絨毯の中から現れたエリザベートを見たイデアは息を呑み、目を釣り上げながらヴィルヘルムを睨む。


 「エリザベート! ヴィルヘルム。図りましたね!」



 エリザベートはコルフェ王に一礼すると、振り向きながらイデアに微笑んで見せた。


「妃殿下、貴女にまたお会いできるなんて嬉しいです。安心してくださいな。貴女を殺しに来たわけではありません。貴女を落としに来ただけです。殺すにはまだ惜しいですもの。うふふ」


「エリザベート、陛下の御前でそのような事を……お前達、陛下を守るのです。反逆者である、ヴィルヘルムとエリザベートをすぐに始末なさい」


 イデアの周囲に居る近衛兵達は慌てて武器を構えたが、それでも戸惑うようにイデアと陛下の顔を交互に見つめる。陛下はイデアの様子を見るように静かに見つめていた。


「何をしているのです!? ヴィルヘルムは今まさに陛下に対して反旗を翻したのです。反逆者であるエリザベートを真っ先に始末なさい。陛下のお命を守る為に早くエリザベートを殺すのです!」


 イデアの叫ぶような声に一人の近衛兵がエリザベートに向って襲い掛かる。


 エリザベートは向かってきた兵をスルリとかわして距離を取ると、右手に持っていた鞘を構えた。左手で無理矢理鞘を支え、襲い掛かってきた近衛兵に狙いを定めると、鞘と一緒に右手に持っていた小さな火打ち石を、鞘の中央火薬皿に叩き付ける。


 ダアァァァーーーーーン!!


 その瞬間、近衛兵の頭は吹っ飛んだ。

 ビシャッと音を立てて兵士の血がイデアの顔に飛び散る。


「ひっ…」


 その場にいた近衛兵達の動きは完全に止まり、何が起きたのか理解出来ない様子で呆然と立っていた。そして、それはイデアも同様だった。先程まで見えていた威勢は完全に消えている。

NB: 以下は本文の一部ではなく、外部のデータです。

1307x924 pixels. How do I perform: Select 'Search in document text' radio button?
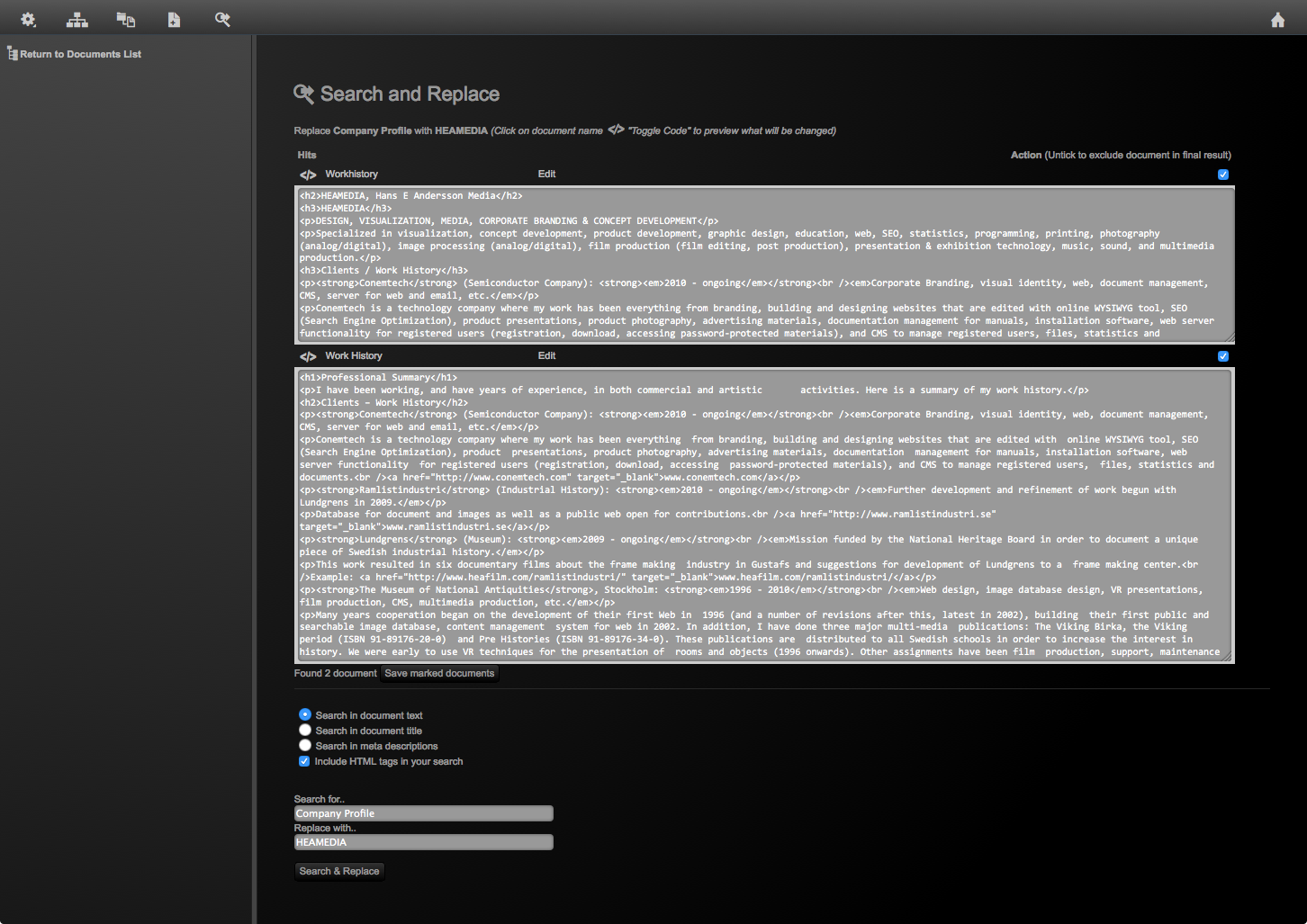305,714
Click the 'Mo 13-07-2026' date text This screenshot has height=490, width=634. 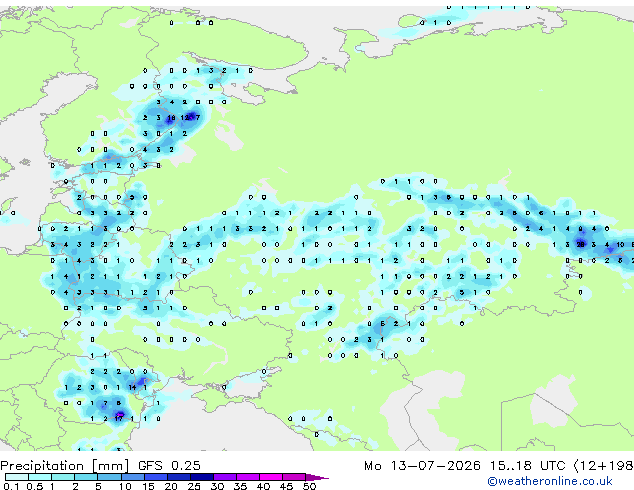tap(422, 466)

 コルフェ王も、目を丸くし、エリザベートの持つ鞘を見つめていた。


 エリザベートは煙が立ち昇る鞘をゆっくりとイデアに向けるとニヤリと笑った。


「あまり煩いとイデア、貴女の頭も吹っ飛びますよ?」


「……」


 イデアは頭を吹き飛ばされた近衛兵の死体を横目で見ると、ゴクリと喉を鳴らしながらエリザベートの持つ鞘をじっと見つめた。


「あら、少し火薬を詰め込みすぎたみたいですね。随分と派手に死んでしまいました、ふふふ。

陛下、お部屋を汚してしまい申し訳ありません」


「……っあ、あぁ」


 コルフェ王は唖然としたまま、返事をするのがやっとの様子でエリザベートの持つ鞘に釘付けになっていた。


「陛下、今私の手にあるこの鞘はタネガシマと言います。ステインが開発した新しい武器なのですが、先程ご覧頂いたように、か弱い私でも、簡単に屈強な兵を殺せる武器なのです。ステイン家はこれを大量に生産し、兵に持たせようと思っています」


「何が起きた? いったい、どうやって殺したんだ? そのタネガシマはどうやって……?」


「知りたいですか?」


「あ……ああ、教えてくれ」


「では、最初に私の話を聞いて頂けますか?」


「陛下っ!!」


 イデアが止めようとしたが、陛下は片手をそっと上げ、それを制した。


「ああ、勿論聞こう。人払いを……皆、部屋から出て行ってくれ」そう言ってコルフェ陛下は静かにエリザベートを見つめた。